Human Rights Watch has filed suit against the US's Drug Enforcement Agency over a global mass surveillance program now shown to have predated by years similar actions by the US National Security Agency.

The human rights organisation is being represented by American cyber-rights group, the Electronic Frontier Foundation.
It published a statement by staff attorney Nate Cardozo saying that DEA’s program of "untargeted and suspicionless surveillance of Americans’ international telephone call records – information about the numbers people call, and the time, date, and duration of those calls – affects millions of innocent people, yet the DEA operated the program in secret for years."
News of the action came as reports emerged that from 1992 the DEA harvested metadata from billions of phone calls made by Americans to as many as 116 countries linked to drug trafficking – equating to virtually all calls made by Americans to those countries.
It's not known whether calls to Australia were scooped up en masse, but the program did target communications with countries friendly to the US, including Canada.
The program predated US President George W Bush's 2001 authorisation of mass telephone metadata collection by the NSA by nearly a decade.

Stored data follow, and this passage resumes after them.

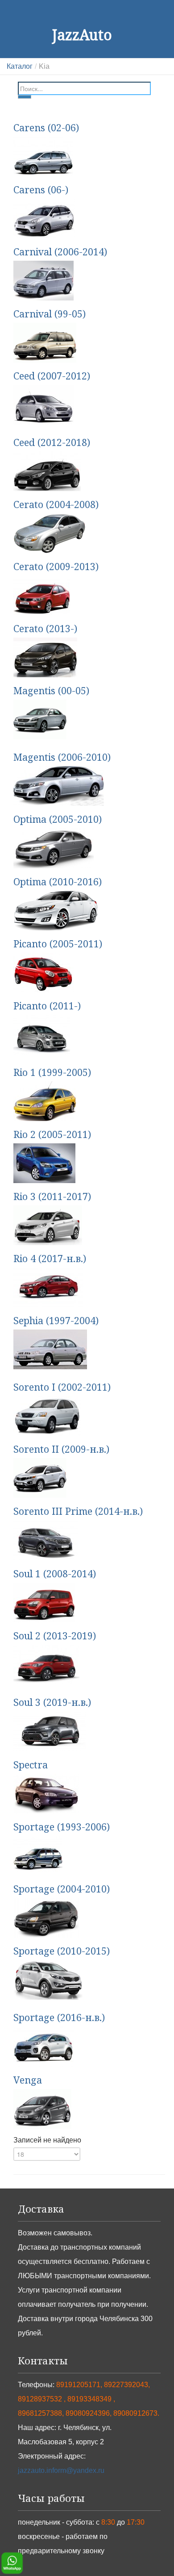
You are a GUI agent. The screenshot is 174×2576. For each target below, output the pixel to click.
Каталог (20, 66)
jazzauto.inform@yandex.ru (61, 2470)
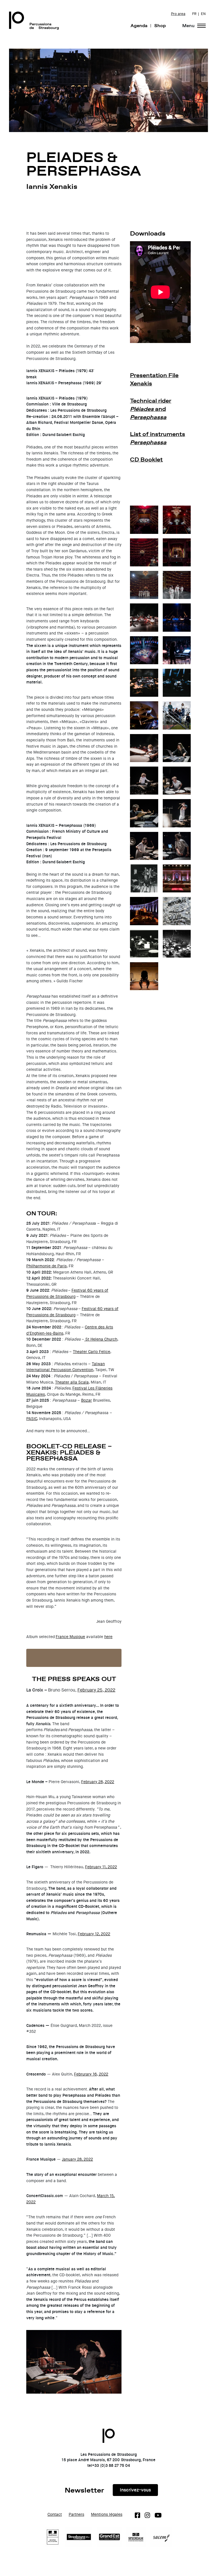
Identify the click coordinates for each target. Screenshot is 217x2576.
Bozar (86, 1400)
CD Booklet (146, 459)
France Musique (70, 1636)
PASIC (31, 1418)
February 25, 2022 (96, 1690)
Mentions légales (106, 2514)
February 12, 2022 (94, 1934)
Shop (160, 25)
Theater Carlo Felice (91, 1351)
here (108, 1636)
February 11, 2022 (101, 1867)
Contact (54, 2514)
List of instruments (157, 438)
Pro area (178, 14)
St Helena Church (100, 1339)
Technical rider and (150, 409)
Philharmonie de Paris (46, 1266)
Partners (76, 2514)
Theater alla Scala (72, 1382)
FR (194, 14)
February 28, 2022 (97, 1782)
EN (203, 14)
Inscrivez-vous (135, 2490)
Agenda (139, 25)
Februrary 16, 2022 (91, 2074)
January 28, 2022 (77, 2159)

The records were gathered and searched without court approval.
It appears that the outcry after NSA whistleblower Edward Snowden's revelations in 2013 led the DEA to curtail the scheme, but the DEA allegedly provided the model for NSA data collection, not only in its technical detail, but in the measures taken to keep it secret from the public.
After the story broke yesterday US Justice Department spokesman Patrick Rodenbush said the program was no longer active and "all of the information has been deleted. The agency is no longer collecting bulk telephony metadata from US service providers."
In his blog on the EFF website, Cardozo noted that Rodenbush's assurance that the program had been closed and all data deleted was not echoed in the DEA's offical statement under oath.
"The disparity between the DEA’s under oath statement – that its collection had been "suspended" and that the resulting database would not be accessed "for investigative purposes" – and the officials’ out-of-court statements that the program had ended and the data deleted, illustrates the need for this lawsuit," he wrote.
"Too often, the government’s public claims about a program’s scope or its status don’t hold up under scrutiny. This lawsuit will ensure that the program is actually terminated—and that it can’t be started again. It’s also one thing to say that a database has been deleted, but data migrates, especially in law enforcement’s hands."
Cardozo said the aim of the Human Rights Watch lawsuit was to put an end to mass data collection "once and for all".